EYEAFRICA TV: Kiang West, THE GAMBIA:- The Kutehjumbulu Kafoo of Tankular in the Kiang West District this Saturday staged a feisty and competitive spelling bee for students in the Lower Basic Schools in Region Four.
The event was meant to give platform for the pupils to showcase their intellectual potentials using the powers of words as a drive to stimulate positive reading and spelling culture at the elementary stages.
Contestants from Tankular, Joli, Kuyang, Karantaba and Gissay impressed educational authorities in Lower River Region and communities in the western Kiang with calculation of syllables and pronunciations of words from the English dictionary.
Adama Njie, a school going child from Tankular Lower Basic School emerged as the champion in the 2021 edition of the spelling bee.
Lamin Gibba from Gissay Lower Basic School was hailed as the first runner up and Elman Manneh from Tankular received the award as second runner up.
Winners of the competition went home with cash prizes, stationeries and school bags meant to motivate them to nurture their spirit of reading and spelling.
The district spelling bee was organised in build up to a national spelling competition in April 2021 that would feature the participation of the best six spellers from Kiang West.

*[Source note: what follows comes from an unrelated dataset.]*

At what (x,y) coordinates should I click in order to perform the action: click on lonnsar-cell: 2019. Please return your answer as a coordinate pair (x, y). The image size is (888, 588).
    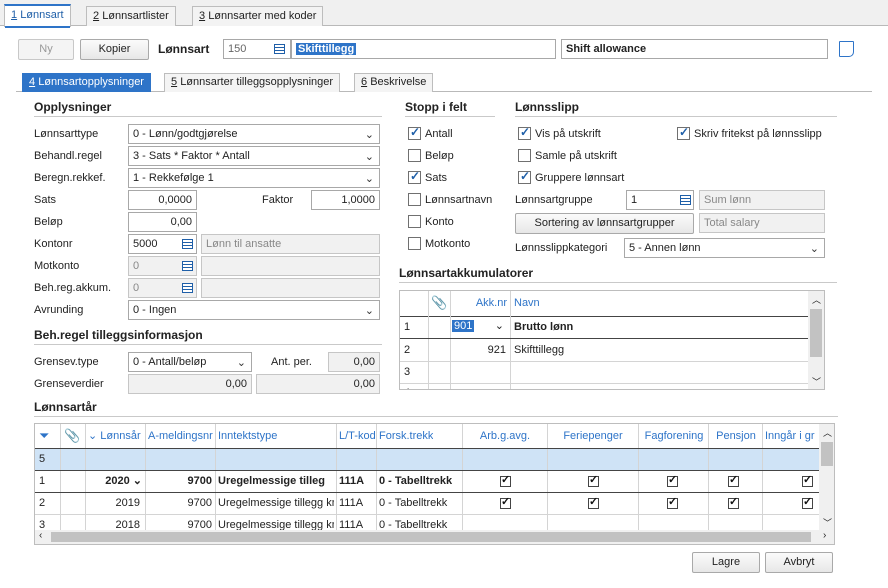
    Looking at the image, I should click on (114, 503).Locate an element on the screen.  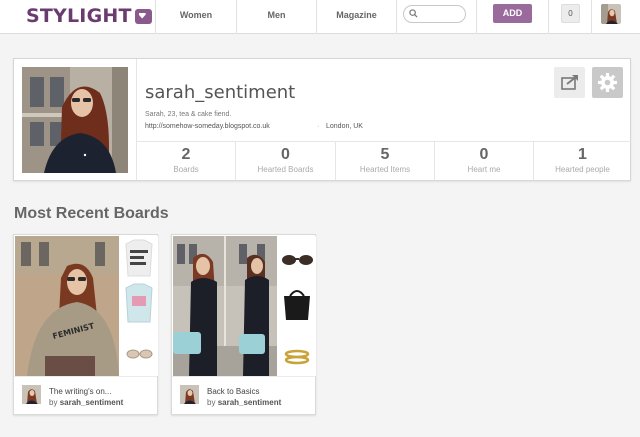
stat-value: 1 is located at coordinates (582, 154).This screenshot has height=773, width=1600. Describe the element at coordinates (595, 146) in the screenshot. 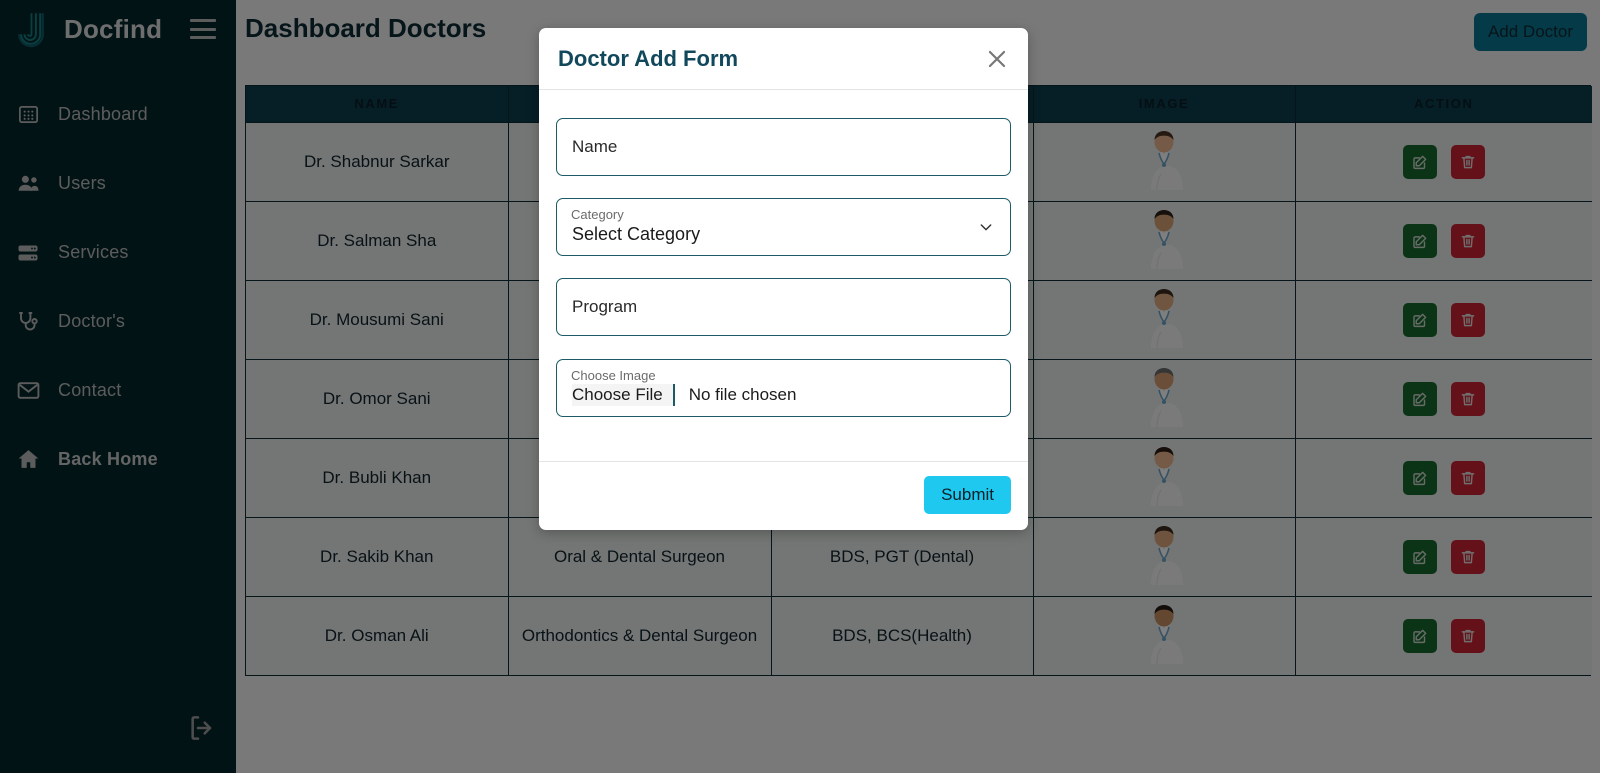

Secretary of the Organising Kaffo, Alhagie Ceesay affirmed the commitment of his committee to the course of education for children in the rural areas. He described the initiative as a form of continuous education that would unreservedly lay a solid foundation for better future of the community.
“This is also to ensure that the vision is not only attained through quality and relevant education but also by the creation of access for the youngest generation to participate in national events,” he said.

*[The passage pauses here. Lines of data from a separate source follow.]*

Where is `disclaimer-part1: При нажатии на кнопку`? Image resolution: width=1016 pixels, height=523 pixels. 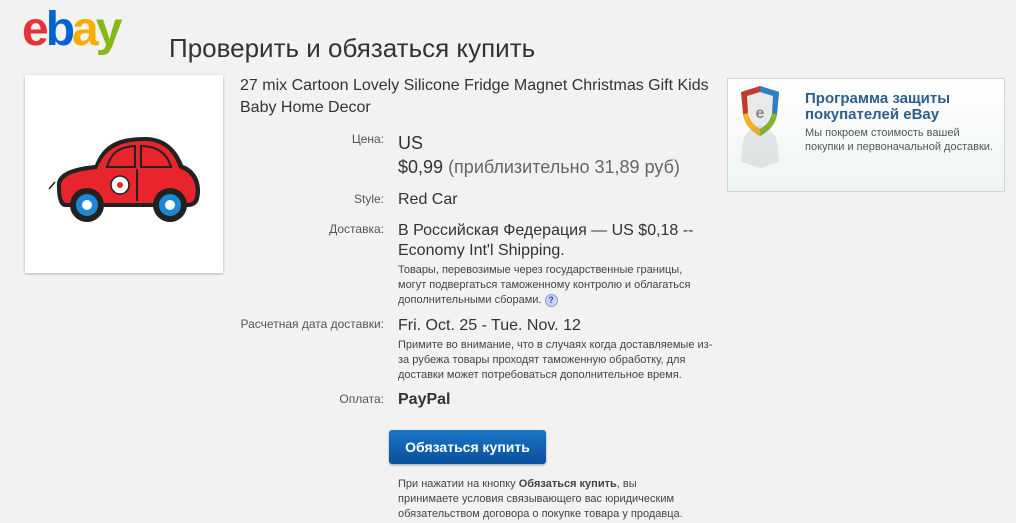 disclaimer-part1: При нажатии на кнопку is located at coordinates (458, 484).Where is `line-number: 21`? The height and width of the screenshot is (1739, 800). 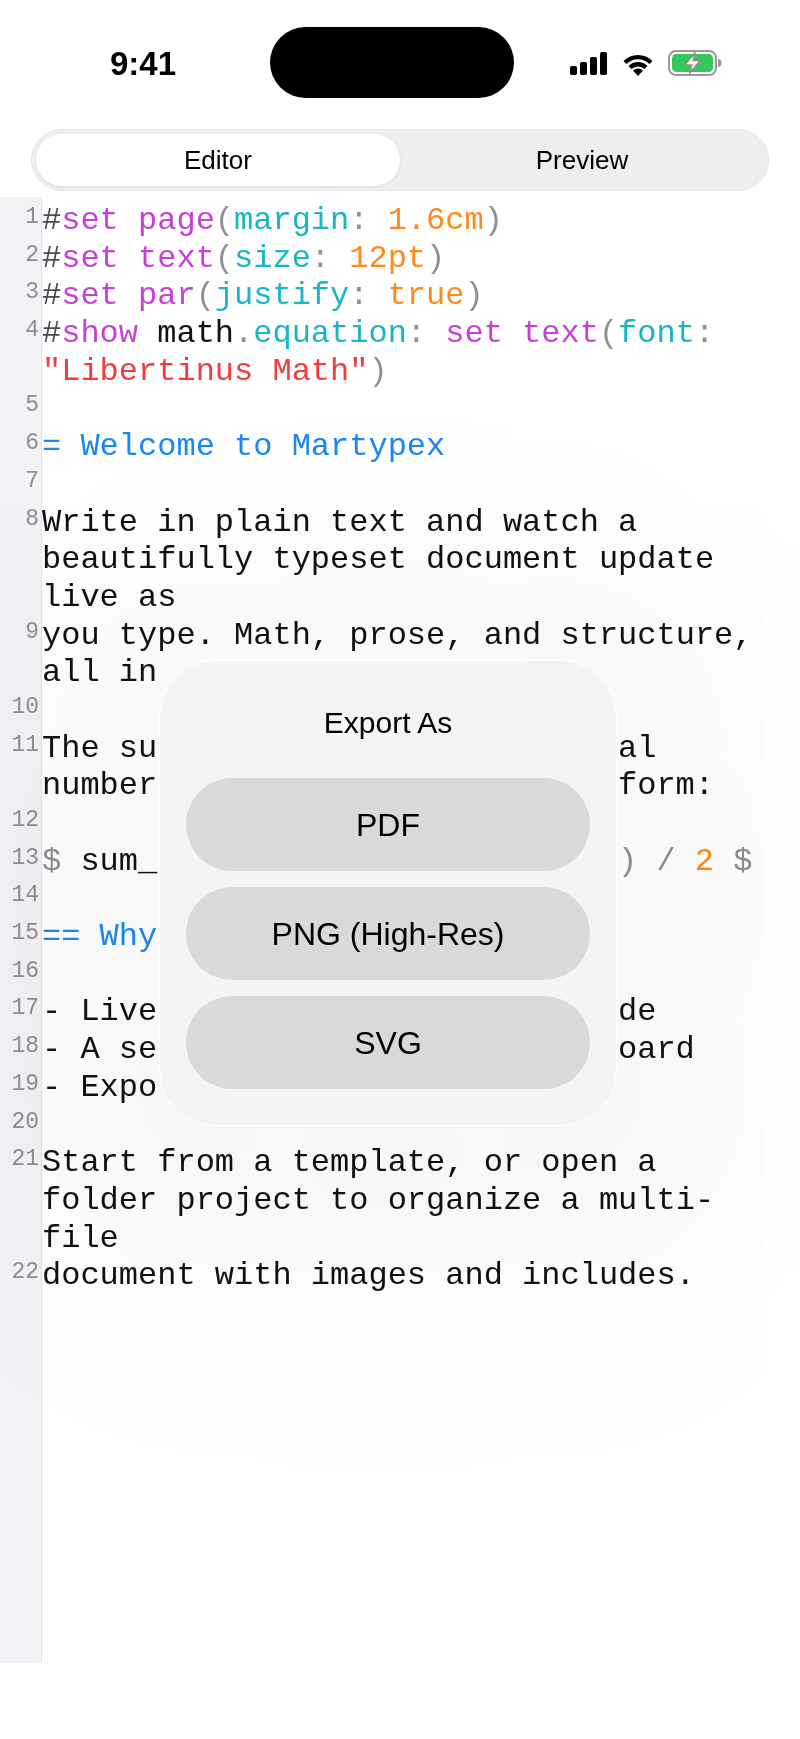 line-number: 21 is located at coordinates (25, 1160).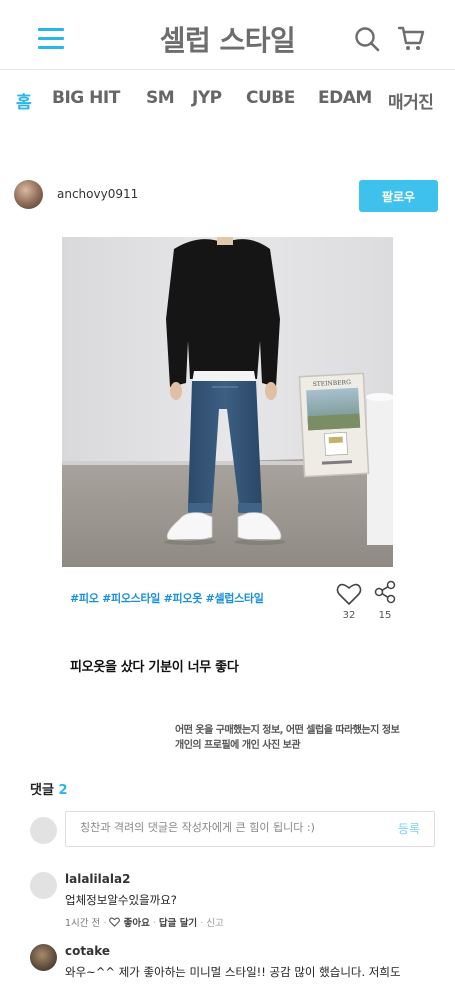 The width and height of the screenshot is (455, 987). Describe the element at coordinates (288, 730) in the screenshot. I see `notice-line-1: 어떤 옷을 구매했는지 정보, 어떤 셀럽을 따라했는지 정보` at that location.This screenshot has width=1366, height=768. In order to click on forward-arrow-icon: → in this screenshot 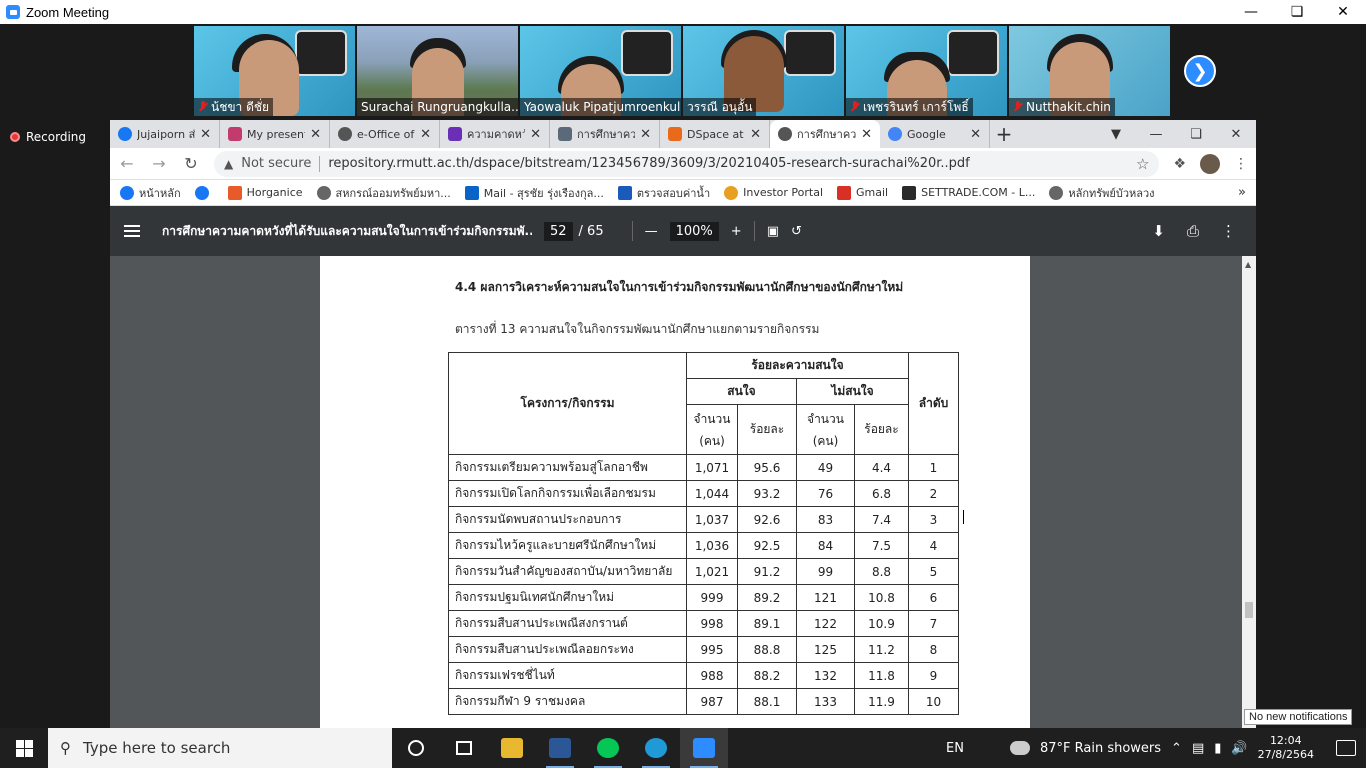, I will do `click(159, 164)`.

Mr Tunde, a veteran spelling bee coordinator for Lower Basic Schools, challenged parents, teachers and guardians to believe in their children and give them support in their educational career.
Astonished by the confidence of the contestants, he called on the education authorities to consider the engagement of more stakeholders to boost the quality of this extra-curricular activity in all parts of the country.

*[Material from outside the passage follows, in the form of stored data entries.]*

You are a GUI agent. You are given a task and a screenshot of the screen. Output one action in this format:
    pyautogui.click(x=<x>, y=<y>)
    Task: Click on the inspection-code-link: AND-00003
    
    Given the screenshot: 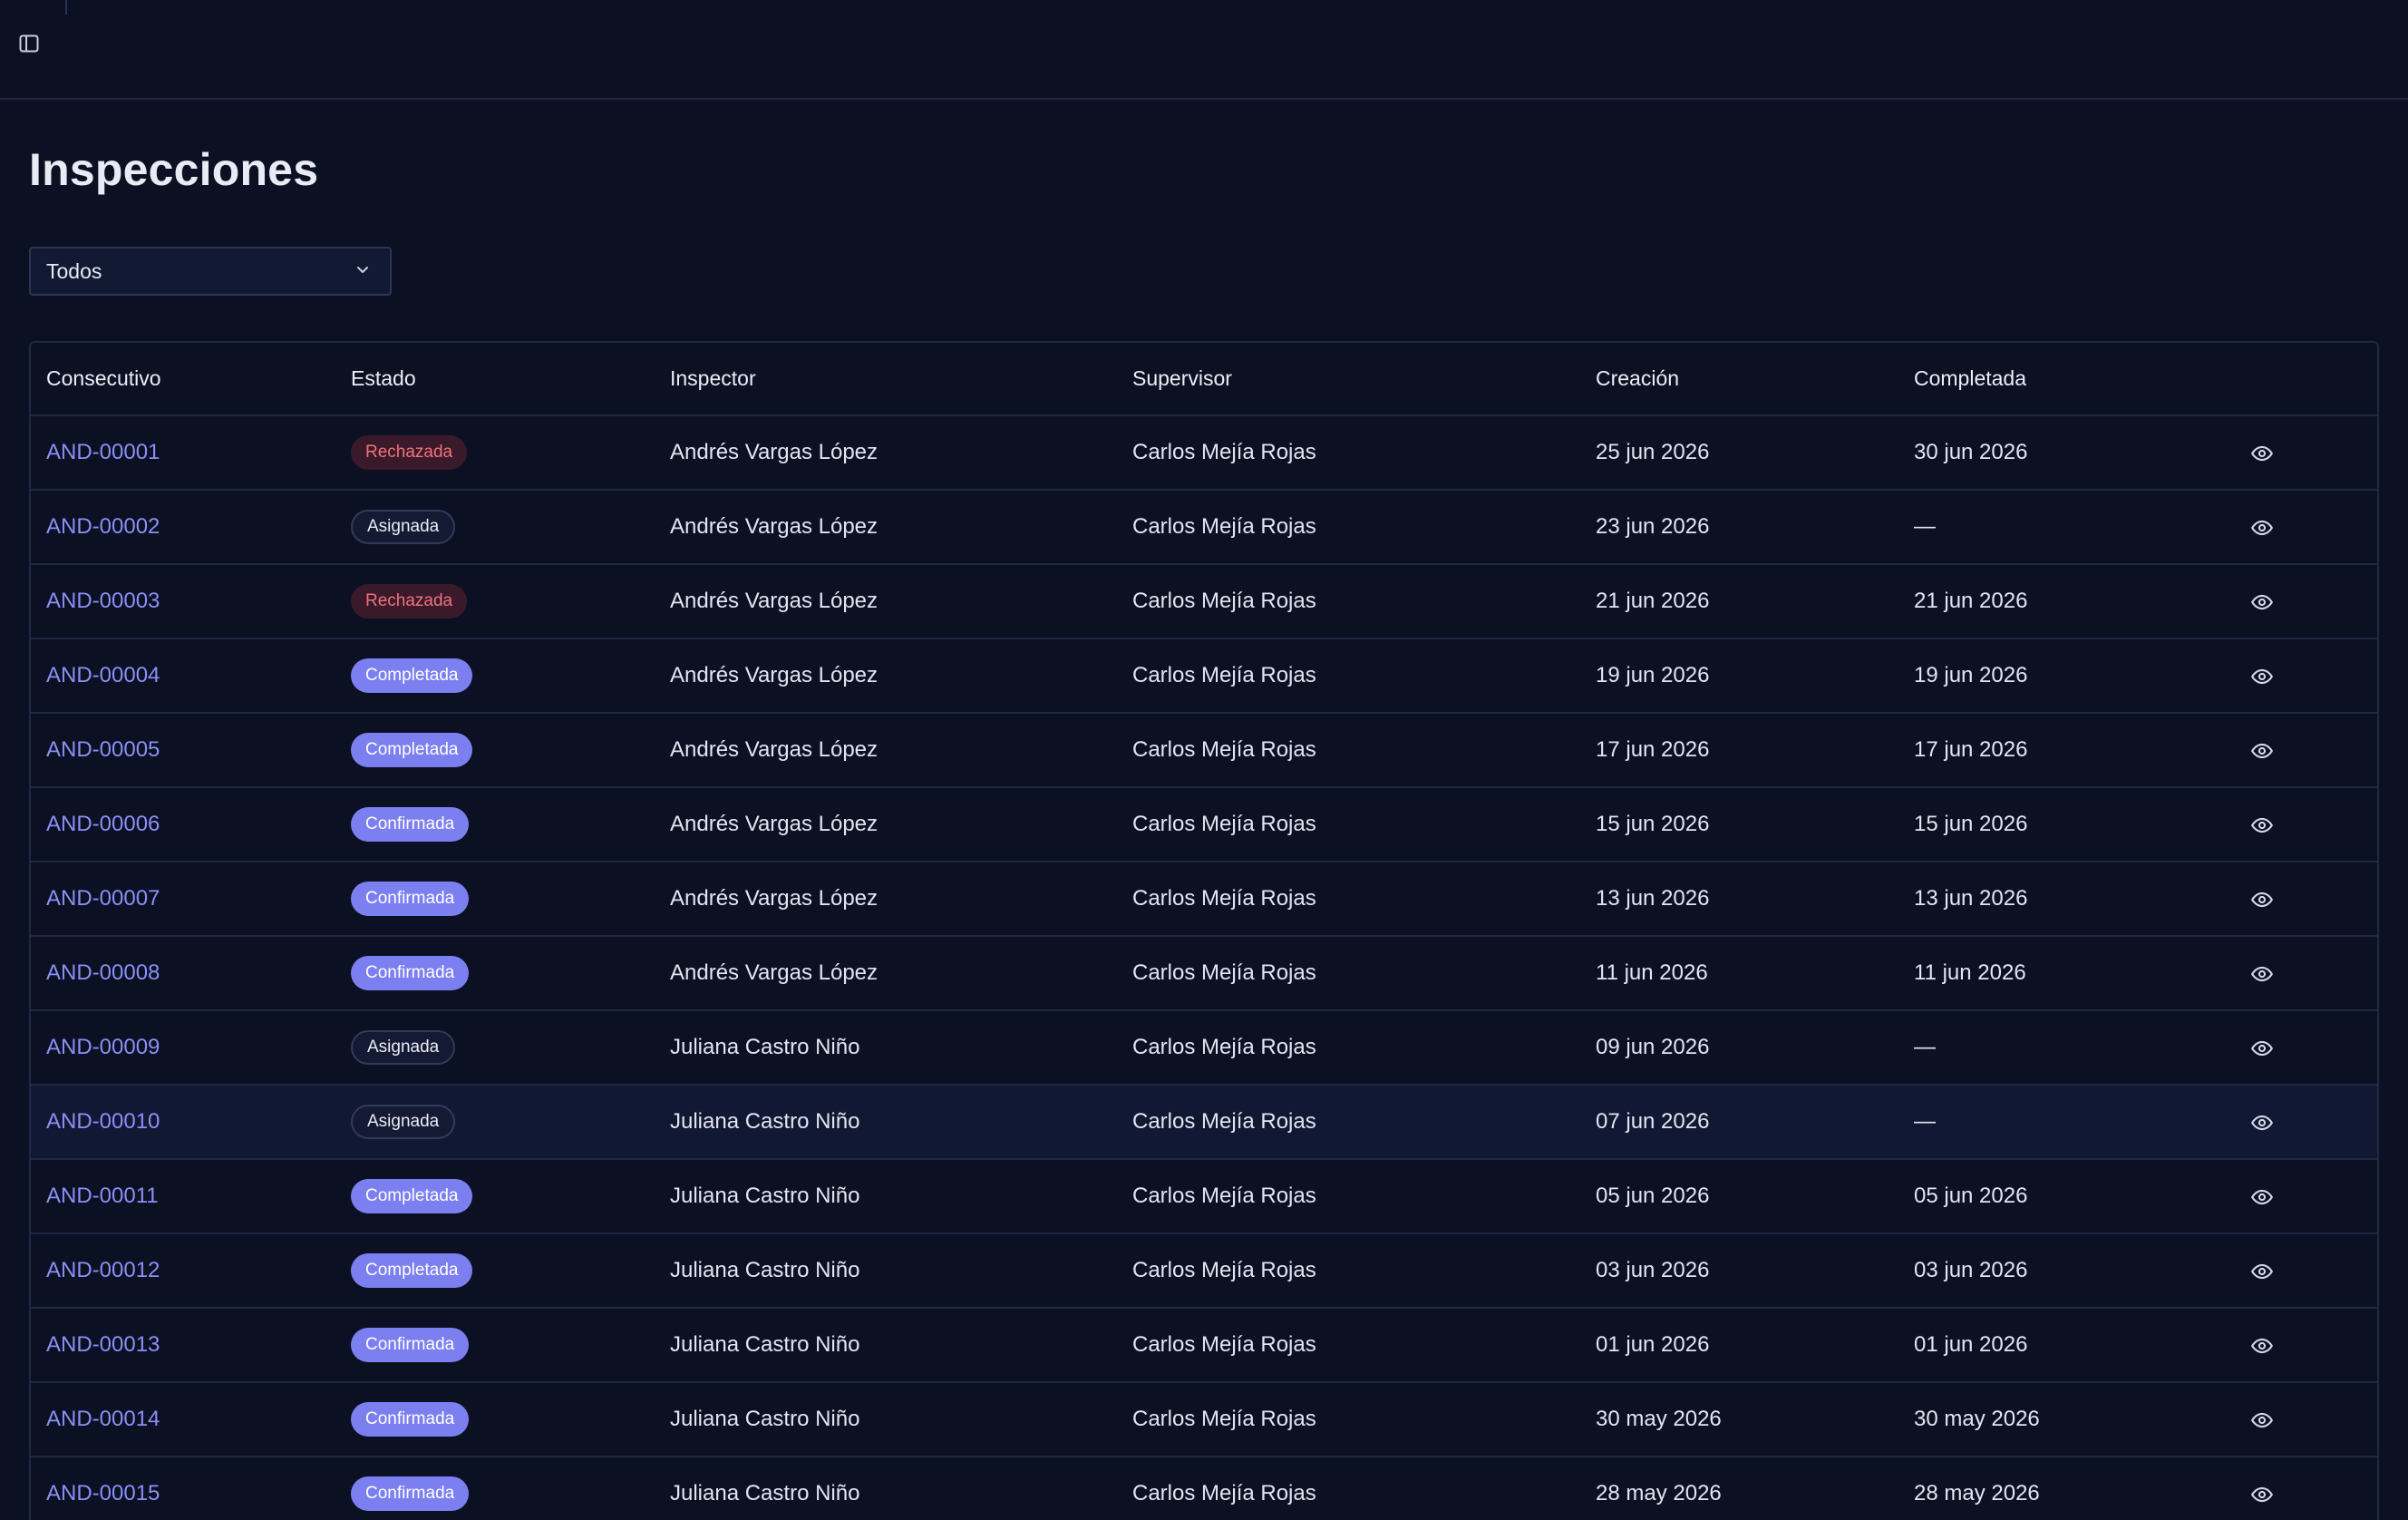 What is the action you would take?
    pyautogui.click(x=103, y=601)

“This is a collective responsibility to look beyond the town and see what is happening and what could be done at the remote ends to add to the system,” he noted.
The hosting of spelling bee in one of the remotest places in the country communicates a signal of hope for school going children that they can rely on their talents to compete with their counterparts in other regions. As a result, these pupils are gradually developing the habits of consulting their books on their own even moments after school hours.